Rewrite the listing below with every "Switch to" changed to "Go to" and nothing else altered.

(Text and item location entries)
——————

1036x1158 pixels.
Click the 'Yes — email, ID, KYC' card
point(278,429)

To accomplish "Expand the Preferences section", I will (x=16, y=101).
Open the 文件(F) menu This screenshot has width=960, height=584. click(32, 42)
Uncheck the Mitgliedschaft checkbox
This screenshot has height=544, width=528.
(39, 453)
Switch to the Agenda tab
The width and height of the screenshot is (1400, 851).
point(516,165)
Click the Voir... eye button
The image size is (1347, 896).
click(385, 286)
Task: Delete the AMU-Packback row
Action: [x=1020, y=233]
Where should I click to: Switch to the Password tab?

——————

→ ANSWER FOR THE TASK
1036x1158 pixels.
Click the 'Yes — email, ID, KYC' card
point(278,429)

To accomplish "Expand the Preferences section", I will (x=16, y=101).
Open the 文件(F) menu This screenshot has width=960, height=584. click(32, 42)
Uncheck the Mitgliedschaft checkbox
This screenshot has height=544, width=528.
(39, 453)
Go to the Agenda tab
The width and height of the screenshot is (1400, 851).
point(516,165)
Click the Voir... eye button
The image size is (1347, 896).
click(385, 286)
Task: Delete the AMU-Packback row
Action: [x=1020, y=233]
Where should I click to: Go to the Password tab?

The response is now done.